The reasons why work can exhaust us are diverse: the number of hours, the number of projects or their complexity, the context in which we work, among other reasons. However, it is important to reflect before drawing conclusions: What place does work have in our lives? What are we, or what do we have beyond work? How much time do we devote to it?
For many, it is a driving force, a means to achieve goals, shape how others perceive us, and fulfill personal aspirations.
It is essential to remember that work does not determine or define us as people; it should not be everything but just another means to develop ourselves day by day. Neglecting other vital aspects of our lives can quickly lead to burnout.
During the pandemic, a significant increase in working hours was followed for many remote workers. Needless to say, the magnitude of the increase may vary by industry and individual circumstances.
Back then, work was one of the few activities we could do. It made us feel busy and valuable and distracted us from the overwhelming reality we were going through. Now that we have regained our freedom, managing the activities that delight and renew us is essential to avoid falling into a routine.
The Importance of Effective Communication in the Workplace: Building Strong and Productive Relationships
Effective communication in a work environment is vital to expressing our ideas and opinions, communicating the tasks we will be performing, and asking for help at the appropriate time when we feel something is not working well. This way, we can prevent completely solvable issues from becoming serious problems.
Good and fluid communication with your team can save time and frustration.
A great opportunity is to use your daily meetings, planning, and 1:1 instances to honestly express how you are feeling and discuss your blockers, motivations, and workload. Active listening involves not only hearing the words being spoken but also paying attention to tone, body language, and other nonverbal cues to fully understand the message being conveyed. Ask clarifying questions, avoid distractions, forge robust relationships, and develop trust. It will translate into a more productive and positive work environment.

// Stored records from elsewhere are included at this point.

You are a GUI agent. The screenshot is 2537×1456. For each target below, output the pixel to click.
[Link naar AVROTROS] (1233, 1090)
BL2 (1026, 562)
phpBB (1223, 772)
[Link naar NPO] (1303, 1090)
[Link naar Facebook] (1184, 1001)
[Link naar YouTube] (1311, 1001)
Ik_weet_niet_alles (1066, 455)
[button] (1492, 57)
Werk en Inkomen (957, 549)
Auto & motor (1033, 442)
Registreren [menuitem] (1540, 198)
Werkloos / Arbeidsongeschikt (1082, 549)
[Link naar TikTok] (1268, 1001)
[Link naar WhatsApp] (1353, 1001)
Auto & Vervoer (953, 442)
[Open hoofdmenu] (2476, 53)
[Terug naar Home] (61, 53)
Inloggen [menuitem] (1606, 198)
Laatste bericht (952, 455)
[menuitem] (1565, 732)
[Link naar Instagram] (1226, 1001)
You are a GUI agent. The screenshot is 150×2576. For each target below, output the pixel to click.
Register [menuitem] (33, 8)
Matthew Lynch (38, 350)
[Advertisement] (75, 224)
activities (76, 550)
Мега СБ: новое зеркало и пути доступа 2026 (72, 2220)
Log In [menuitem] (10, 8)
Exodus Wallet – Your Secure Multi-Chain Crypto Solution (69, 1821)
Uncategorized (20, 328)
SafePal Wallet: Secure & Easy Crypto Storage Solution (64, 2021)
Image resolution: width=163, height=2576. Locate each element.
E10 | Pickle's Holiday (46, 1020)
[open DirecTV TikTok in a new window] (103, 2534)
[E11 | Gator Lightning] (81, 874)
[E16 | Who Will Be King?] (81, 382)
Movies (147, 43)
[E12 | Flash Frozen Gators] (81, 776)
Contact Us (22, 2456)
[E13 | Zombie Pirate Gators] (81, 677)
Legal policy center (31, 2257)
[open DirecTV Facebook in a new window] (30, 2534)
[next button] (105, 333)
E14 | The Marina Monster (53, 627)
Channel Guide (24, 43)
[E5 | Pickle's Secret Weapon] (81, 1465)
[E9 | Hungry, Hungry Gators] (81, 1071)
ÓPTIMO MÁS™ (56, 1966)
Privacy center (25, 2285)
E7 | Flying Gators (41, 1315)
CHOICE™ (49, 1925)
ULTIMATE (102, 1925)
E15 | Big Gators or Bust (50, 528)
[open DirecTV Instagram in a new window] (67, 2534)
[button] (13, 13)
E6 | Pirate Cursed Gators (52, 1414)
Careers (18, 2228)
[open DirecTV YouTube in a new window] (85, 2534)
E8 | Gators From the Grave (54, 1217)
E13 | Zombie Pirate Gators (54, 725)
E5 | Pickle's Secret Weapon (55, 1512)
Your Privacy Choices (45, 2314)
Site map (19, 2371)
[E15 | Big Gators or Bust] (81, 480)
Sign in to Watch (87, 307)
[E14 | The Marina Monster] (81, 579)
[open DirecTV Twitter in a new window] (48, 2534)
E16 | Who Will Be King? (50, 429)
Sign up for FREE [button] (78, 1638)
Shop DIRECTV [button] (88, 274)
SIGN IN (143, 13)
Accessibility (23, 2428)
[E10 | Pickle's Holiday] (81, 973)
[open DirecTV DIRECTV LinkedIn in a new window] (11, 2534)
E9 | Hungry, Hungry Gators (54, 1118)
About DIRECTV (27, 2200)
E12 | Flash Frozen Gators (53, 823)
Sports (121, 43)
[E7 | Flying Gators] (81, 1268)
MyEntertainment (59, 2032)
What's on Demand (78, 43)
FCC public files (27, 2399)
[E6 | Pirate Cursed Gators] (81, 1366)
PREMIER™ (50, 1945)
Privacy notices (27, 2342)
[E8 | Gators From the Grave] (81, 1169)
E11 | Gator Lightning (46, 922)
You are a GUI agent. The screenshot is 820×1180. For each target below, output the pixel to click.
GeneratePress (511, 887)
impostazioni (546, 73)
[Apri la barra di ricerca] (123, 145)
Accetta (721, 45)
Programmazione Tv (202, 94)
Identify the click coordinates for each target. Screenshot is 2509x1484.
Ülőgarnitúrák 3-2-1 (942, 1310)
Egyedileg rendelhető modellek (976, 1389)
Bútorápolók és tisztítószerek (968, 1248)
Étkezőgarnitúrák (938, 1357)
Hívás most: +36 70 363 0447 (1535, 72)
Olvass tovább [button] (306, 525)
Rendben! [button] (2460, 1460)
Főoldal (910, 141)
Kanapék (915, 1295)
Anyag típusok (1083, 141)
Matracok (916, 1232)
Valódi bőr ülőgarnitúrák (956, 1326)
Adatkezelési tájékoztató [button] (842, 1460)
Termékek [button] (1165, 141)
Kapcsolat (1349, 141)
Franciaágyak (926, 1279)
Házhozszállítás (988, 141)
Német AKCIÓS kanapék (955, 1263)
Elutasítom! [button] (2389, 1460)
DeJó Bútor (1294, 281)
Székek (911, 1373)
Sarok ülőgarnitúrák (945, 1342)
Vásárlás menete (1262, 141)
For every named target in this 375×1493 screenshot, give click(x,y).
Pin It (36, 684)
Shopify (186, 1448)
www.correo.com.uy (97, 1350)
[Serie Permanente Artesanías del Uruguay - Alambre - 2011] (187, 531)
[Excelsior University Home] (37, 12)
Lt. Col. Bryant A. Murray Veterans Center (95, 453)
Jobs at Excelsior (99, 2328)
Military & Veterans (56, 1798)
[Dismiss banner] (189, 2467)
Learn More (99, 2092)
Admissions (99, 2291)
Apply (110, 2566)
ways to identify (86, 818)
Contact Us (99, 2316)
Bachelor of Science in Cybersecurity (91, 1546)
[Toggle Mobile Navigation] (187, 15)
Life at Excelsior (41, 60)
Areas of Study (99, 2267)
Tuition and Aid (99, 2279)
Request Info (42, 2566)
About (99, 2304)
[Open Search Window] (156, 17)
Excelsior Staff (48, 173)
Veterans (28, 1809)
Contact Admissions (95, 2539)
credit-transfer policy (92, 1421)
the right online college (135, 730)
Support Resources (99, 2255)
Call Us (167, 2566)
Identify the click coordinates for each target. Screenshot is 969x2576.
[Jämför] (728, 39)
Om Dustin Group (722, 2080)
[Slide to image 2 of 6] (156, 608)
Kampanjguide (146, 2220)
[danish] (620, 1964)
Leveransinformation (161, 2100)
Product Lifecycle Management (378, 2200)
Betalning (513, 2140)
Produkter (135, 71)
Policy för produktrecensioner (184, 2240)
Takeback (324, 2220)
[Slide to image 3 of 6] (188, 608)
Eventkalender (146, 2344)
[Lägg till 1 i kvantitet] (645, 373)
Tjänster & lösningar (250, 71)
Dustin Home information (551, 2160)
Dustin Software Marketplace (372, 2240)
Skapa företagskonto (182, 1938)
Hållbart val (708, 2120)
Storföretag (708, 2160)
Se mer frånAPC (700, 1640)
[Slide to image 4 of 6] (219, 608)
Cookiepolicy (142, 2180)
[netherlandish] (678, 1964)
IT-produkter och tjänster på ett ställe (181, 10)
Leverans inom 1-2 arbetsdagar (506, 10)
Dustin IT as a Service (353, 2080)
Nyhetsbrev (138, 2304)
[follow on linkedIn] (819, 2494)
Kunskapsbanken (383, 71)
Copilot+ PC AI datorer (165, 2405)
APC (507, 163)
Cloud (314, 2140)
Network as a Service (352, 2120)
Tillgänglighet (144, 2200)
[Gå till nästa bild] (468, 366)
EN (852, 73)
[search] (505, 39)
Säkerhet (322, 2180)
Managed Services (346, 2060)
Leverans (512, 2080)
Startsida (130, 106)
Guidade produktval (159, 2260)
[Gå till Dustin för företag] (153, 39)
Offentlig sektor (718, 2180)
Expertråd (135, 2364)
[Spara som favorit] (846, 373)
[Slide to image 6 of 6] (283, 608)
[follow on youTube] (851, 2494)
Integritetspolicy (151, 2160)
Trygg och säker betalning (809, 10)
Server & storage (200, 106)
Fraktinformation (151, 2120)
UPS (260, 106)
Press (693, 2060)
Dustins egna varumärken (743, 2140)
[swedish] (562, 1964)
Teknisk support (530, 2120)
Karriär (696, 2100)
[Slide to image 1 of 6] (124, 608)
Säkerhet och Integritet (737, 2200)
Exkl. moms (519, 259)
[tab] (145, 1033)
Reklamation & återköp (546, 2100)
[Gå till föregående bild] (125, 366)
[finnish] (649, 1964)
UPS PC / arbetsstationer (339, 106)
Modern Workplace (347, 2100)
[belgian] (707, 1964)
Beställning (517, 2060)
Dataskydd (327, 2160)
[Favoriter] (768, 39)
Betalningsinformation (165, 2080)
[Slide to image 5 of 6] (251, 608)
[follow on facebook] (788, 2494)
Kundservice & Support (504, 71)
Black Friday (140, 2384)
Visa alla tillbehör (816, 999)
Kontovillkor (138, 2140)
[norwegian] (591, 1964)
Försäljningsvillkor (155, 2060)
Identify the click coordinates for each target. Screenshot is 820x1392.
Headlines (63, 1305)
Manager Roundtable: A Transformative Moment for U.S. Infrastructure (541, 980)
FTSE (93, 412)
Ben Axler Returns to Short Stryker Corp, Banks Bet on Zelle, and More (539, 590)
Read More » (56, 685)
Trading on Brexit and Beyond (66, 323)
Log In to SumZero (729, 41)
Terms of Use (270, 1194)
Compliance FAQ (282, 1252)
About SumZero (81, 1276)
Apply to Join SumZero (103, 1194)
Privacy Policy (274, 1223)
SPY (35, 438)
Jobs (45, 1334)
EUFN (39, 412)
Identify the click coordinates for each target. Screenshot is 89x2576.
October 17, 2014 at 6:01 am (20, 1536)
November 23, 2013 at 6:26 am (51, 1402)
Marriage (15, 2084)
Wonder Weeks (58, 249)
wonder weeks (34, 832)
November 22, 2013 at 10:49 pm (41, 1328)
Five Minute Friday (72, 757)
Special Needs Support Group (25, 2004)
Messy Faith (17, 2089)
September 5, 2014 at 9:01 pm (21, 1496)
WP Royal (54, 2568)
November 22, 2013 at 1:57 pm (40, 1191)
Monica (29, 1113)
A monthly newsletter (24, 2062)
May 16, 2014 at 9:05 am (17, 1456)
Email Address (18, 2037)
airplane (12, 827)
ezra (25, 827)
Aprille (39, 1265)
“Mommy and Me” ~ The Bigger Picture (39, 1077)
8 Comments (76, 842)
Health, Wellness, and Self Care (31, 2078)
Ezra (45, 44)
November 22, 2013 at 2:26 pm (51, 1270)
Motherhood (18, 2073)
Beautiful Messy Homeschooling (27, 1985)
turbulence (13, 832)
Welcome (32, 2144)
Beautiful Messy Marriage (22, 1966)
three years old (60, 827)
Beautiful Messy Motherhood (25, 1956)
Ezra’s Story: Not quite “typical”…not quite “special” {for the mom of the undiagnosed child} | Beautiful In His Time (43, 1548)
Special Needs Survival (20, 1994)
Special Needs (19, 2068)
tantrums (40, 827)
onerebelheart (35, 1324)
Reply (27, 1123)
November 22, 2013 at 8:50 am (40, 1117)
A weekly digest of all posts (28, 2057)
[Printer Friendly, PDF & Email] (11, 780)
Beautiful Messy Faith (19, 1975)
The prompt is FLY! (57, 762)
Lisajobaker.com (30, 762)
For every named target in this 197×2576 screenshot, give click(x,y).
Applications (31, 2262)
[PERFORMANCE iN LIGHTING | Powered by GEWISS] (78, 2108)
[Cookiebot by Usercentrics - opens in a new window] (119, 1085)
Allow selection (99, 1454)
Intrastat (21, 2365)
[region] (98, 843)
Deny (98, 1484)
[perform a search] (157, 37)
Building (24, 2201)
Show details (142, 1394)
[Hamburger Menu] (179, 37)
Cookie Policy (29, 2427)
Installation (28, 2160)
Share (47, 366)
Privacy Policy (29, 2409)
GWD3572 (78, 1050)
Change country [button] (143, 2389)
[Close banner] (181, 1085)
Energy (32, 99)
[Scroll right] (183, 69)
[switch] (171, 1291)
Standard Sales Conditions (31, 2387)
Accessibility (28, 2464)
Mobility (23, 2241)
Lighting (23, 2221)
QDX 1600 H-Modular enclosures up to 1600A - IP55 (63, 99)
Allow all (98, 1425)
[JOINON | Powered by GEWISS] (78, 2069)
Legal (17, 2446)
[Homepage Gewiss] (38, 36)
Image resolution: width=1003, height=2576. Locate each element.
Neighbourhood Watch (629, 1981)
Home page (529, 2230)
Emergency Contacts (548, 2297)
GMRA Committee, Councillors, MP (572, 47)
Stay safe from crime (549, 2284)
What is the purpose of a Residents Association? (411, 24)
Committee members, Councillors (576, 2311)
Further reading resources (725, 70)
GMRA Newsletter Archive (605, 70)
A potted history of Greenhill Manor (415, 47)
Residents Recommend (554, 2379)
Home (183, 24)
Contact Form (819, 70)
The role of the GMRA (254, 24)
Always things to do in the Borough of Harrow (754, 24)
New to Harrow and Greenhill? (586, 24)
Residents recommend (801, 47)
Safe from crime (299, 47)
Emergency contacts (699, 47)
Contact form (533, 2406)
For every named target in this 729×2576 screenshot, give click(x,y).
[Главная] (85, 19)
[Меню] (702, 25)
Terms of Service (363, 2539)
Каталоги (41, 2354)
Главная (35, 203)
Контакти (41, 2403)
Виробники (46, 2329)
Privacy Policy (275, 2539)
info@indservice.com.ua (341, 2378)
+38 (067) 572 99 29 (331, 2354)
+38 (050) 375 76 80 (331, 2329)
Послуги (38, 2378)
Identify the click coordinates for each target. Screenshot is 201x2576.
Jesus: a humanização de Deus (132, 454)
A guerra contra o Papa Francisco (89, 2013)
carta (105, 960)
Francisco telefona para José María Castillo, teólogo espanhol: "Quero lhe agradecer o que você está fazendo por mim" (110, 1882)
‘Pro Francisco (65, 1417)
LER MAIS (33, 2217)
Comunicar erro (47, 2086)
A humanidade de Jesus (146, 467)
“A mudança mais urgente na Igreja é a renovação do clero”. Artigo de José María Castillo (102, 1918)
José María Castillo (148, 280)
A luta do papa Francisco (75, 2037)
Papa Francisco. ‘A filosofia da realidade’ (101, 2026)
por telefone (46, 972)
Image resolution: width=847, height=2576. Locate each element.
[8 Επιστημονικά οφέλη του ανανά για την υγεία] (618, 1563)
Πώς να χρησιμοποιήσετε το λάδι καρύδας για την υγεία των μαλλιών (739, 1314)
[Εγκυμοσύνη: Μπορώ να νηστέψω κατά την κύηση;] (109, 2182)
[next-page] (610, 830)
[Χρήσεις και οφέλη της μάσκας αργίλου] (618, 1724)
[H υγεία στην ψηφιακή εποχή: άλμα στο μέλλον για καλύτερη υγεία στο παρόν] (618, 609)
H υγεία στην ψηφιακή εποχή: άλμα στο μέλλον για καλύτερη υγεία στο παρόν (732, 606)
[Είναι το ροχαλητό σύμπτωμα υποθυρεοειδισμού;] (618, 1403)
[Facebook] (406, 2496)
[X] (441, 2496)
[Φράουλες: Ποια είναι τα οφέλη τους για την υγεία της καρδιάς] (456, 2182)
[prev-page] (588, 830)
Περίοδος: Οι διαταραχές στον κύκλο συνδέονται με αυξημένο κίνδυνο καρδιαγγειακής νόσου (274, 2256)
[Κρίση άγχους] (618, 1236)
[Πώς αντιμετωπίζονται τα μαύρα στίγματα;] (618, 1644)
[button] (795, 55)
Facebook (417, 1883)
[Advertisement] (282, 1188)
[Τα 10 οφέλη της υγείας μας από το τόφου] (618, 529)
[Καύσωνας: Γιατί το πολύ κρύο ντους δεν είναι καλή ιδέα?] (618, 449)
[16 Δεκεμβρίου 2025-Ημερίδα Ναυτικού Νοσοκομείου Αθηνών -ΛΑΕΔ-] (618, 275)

Breaking Communication Barriers: The Importance of Empathy at Work
During one of my 1:1 instances, my manager mentioned the word empathy in relation to work, something I had never considered before. How many times have we gone through a difficult call where the other person’s way of dealing with us could be better, where the expectations placed on our deliverables are very high, and it even seems like we speak different languages? It happens often that the language we share is different from our mother tongue. In those moments where we take the situation personally, we must try to think and understand the reality of the other. The expectations imposed on us often reflect external pressures that affect those who transmit them to us. Working at home is often challenging because there are distractions that do not appear in other work environments, such as a sick child, something as simple as visiting the mail, even because we come from different cultures and intercultural protocols are different.
It is also essential to take actions that get us out of those cumbersome situations by aligning with each other and organizing ourselves in the chaos:
- Set actual delivery dates.
- Get the requirements down to earth for a better understanding.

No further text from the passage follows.